In a recent interview, British artist Anthea Hamilton described her sculptural installations as ‘performative spaces’. ‘Gymnasium’ (2008), her current exhibition at Chisenhale Gallery, is certainly infused with a feeling of latent theatricality. Hanging from an ocean-blue ceiling, ropes and fishing nets comprise an intriguing set of ready-to-use sports equipment, while on the floor bright red tatami mats wait for some martial arts competition to start. At first the athletes appear to be missing, but various scattered assemblages and found objects provide this semi-functional space with its missing performers. Broken vases, lone shoes and light shades form a somewhat surreal tableau which seems about to be set in motion, a crowd of everyday object-gymnasts choreographing the mundane.
Hamilton’s signature motif of the cut-out leg – modeled on her own – crops up throughout, its simple, almost comic-strip-like graphic silhouette bringing to mind the alluring pins of ’50s calendar girls. The legs are reproduced in a wide range of materials: wood, mirror and bright PVC among others. One, cut from a Cibachrome seaside poster, is half-covered by a school-girlish paper skirt blown upwards intermittently by a cheeky electric fan set on the floor. A pair of wooden legs equipped with a shiny penis is the male counterpart of this erotic image of femininity.
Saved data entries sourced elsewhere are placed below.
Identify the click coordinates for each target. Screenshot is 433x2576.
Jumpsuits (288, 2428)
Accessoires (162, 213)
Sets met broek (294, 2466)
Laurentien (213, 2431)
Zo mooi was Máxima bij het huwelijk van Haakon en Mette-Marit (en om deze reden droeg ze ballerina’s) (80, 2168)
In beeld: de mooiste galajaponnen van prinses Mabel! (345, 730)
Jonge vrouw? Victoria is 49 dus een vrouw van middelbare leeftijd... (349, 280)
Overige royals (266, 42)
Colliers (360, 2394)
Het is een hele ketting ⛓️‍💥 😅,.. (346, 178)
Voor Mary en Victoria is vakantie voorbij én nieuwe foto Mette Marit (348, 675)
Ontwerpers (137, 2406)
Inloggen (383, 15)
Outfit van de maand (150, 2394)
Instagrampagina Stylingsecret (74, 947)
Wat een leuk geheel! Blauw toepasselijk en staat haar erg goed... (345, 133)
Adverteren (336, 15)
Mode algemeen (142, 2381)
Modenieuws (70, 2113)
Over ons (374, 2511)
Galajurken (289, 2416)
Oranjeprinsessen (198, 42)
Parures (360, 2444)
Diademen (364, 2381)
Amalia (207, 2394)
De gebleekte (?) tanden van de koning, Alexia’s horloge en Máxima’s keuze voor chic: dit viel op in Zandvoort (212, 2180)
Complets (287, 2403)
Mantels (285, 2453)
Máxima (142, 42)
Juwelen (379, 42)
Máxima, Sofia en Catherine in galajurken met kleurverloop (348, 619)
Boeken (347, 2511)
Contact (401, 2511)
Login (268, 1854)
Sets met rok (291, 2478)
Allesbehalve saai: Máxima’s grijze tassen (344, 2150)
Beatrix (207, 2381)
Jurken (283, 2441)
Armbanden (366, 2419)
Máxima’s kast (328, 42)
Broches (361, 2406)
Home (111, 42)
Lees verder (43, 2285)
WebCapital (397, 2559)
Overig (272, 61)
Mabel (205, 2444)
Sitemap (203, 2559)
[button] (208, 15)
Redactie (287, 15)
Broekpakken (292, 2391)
Hamilton’s cut-out legs give a visual rhythm to the installation, their anthropomorphic shapes inhabiting and activating the space. Not only do they strongly assert the presence of the artist within her production – and as such can be understood as a collection of self-portraits – but they also bring to the work an intensely sensual mood that verges on the sexual. This titillating atmosphere, very much in tune with the ancient Greek understanding of the gymnasium (‘a place to be naked’), is enhanced by the abundance of female shoes, perhaps the ultimate fetish object in the popular imagination. From the suggestive (a white vinyl platformed boot) to the romantic (a couple of cute Cinderella glass slippers), these shoes dress the naked legs to provide an intricate representation of desire.
Beyond the strictly thematic exploration of the sensuous body and its representations, ‘Gymnasium’ is also a rich investigation of the sculptural. Hamilton’s Dadaesque assemblages deftly combine matters and textures, the organic with the readymade. Sitting on the floor, the glass shoe is filled with water and topped with a fresh half of lemon; on the wall, a painted cabbage becomes a lonely desiccated brain. Every corner of the space is in some way occupied. The various materials covering (or revealing) the original concrete floor – faux marble vinyl, mats and cork panels – delimit distinct areas, each strongly identified by the distinct physical sensations provoked by these contrasting textures; a spider’s web of vertical ropes and fishing nets visually answers this complex horizontal pattern.
Hamilton’s concern with the female body echoes the works of an Eva Hesse, as do the materials that she uses, but the overwhelming presence of self-representational elements steer this vibrant installation away from any first-generation feminist political agenda. ‘Gymnasium’ is not only a stimulating take on the enduring issues of sexuality and desire, it is also an inspired and enticing mise-en-scene of the self.